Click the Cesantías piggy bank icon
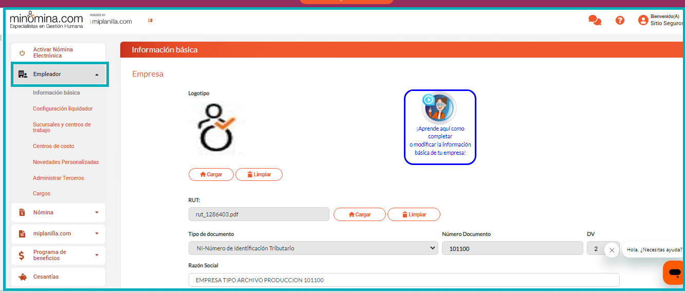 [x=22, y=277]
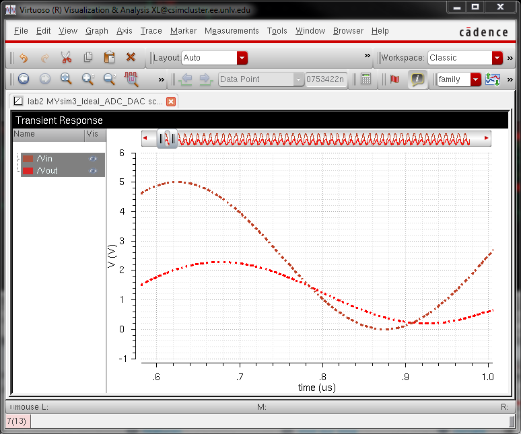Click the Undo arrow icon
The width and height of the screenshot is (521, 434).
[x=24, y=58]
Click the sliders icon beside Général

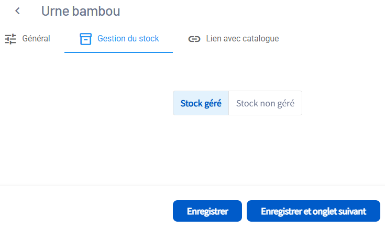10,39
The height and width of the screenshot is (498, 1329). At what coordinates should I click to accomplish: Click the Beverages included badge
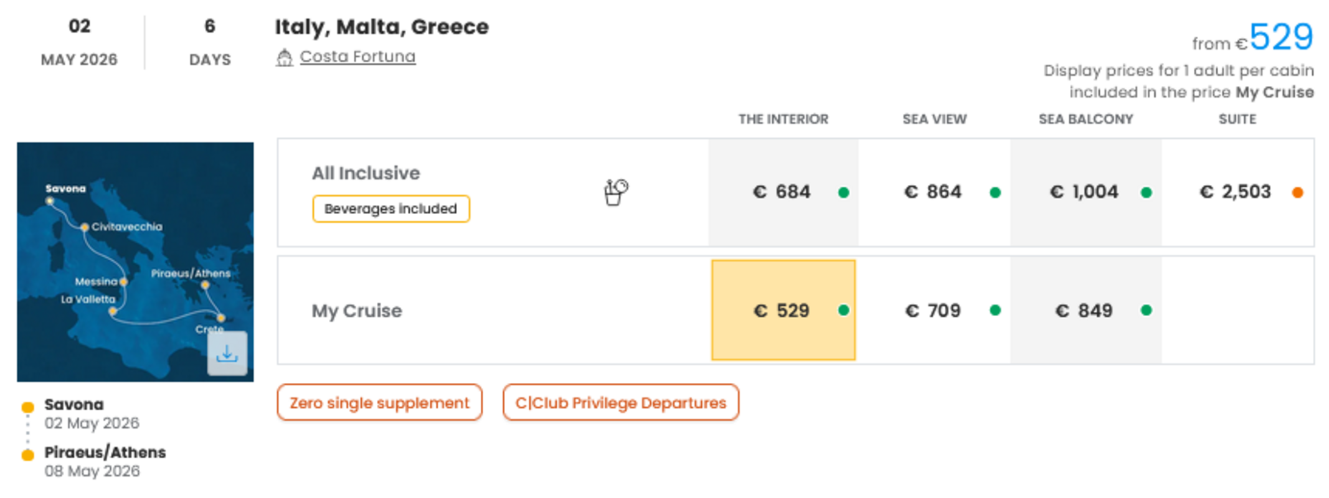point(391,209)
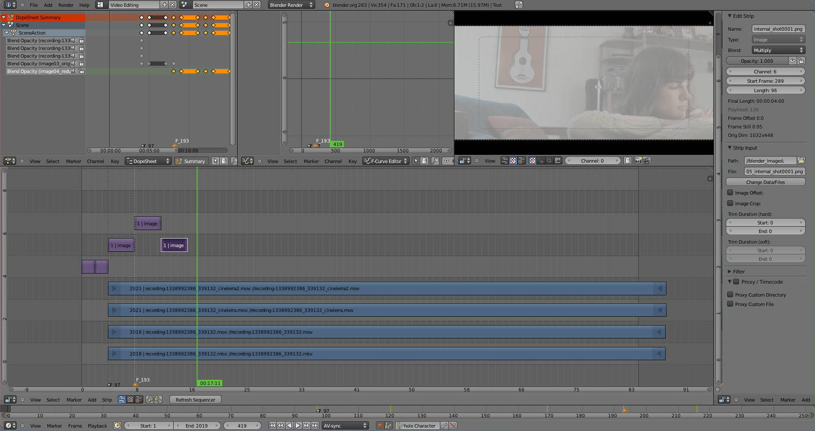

◇ ◇ ◇ ◇ ◇ ◇ ◇

[Exercise]: Copy out every line of the records above word for word, and leave the pictures out of your copy.

[Problem solution]:
Click the Cesantías piggy bank icon
 [x=22, y=277]
Click the Undo arrow icon
The width and height of the screenshot is (521, 434).
[x=24, y=58]
Click the sliders icon beside Général

10,39
The height and width of the screenshot is (498, 1329). At what coordinates should I click to accomplish: Click the Beverages included badge
point(391,209)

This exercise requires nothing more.